_Exercise_
Give the whole listing below once more, exactly, without pictures.

Top of Dataset records

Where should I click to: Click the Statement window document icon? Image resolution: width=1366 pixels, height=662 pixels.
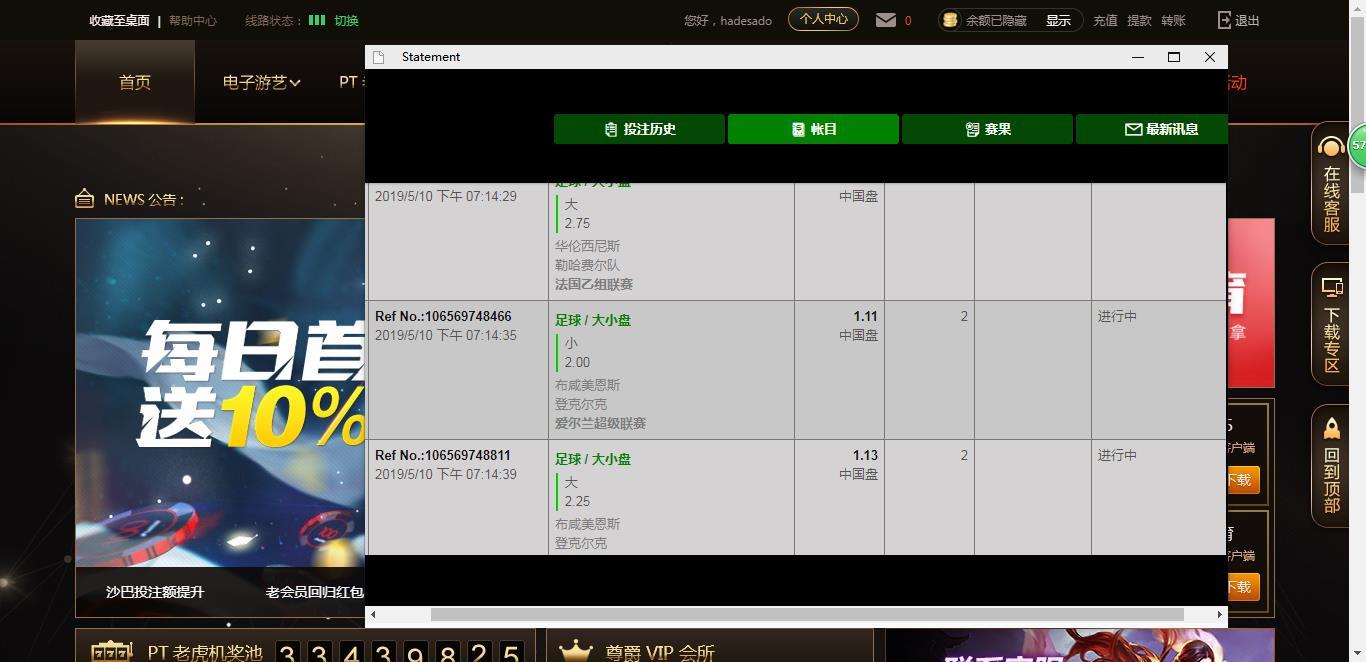pyautogui.click(x=379, y=57)
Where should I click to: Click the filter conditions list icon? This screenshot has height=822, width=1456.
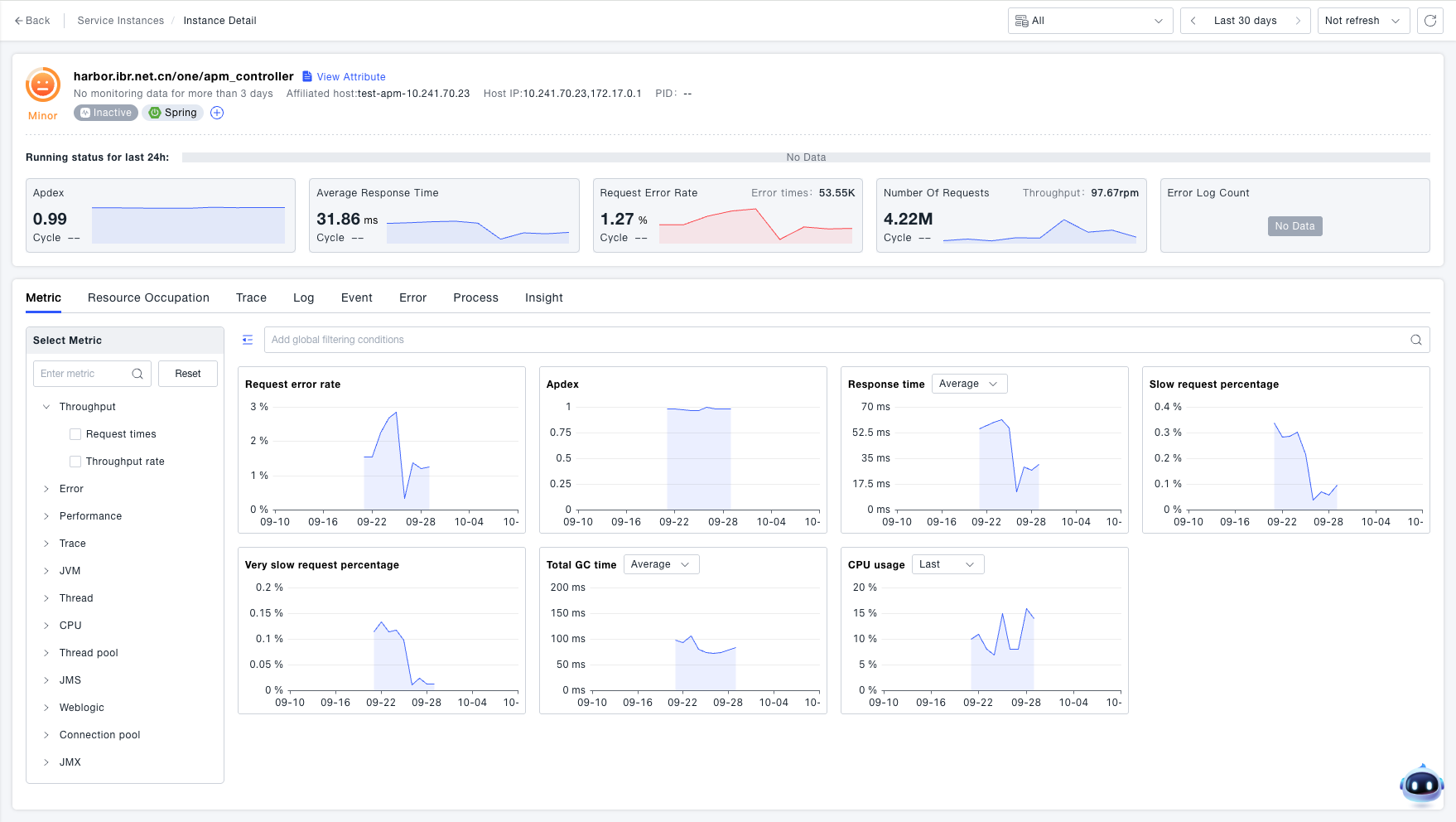(x=248, y=340)
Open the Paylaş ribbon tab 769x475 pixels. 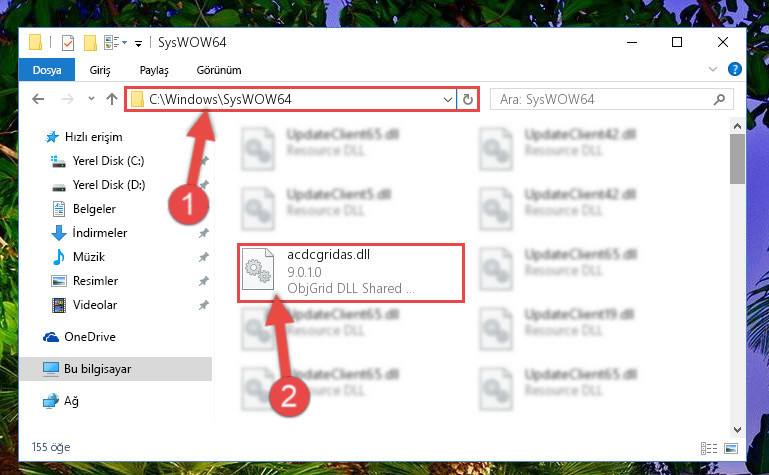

Bottom of Dataset records

_Task output_
Where should I click to: Click the Statement window document icon? Image resolution: width=1366 pixels, height=662 pixels.
pyautogui.click(x=379, y=57)
Where should I click to: Click the filter conditions list icon? This screenshot has height=822, width=1456.
(x=248, y=340)
Open the Paylaş ribbon tab 769x475 pixels. 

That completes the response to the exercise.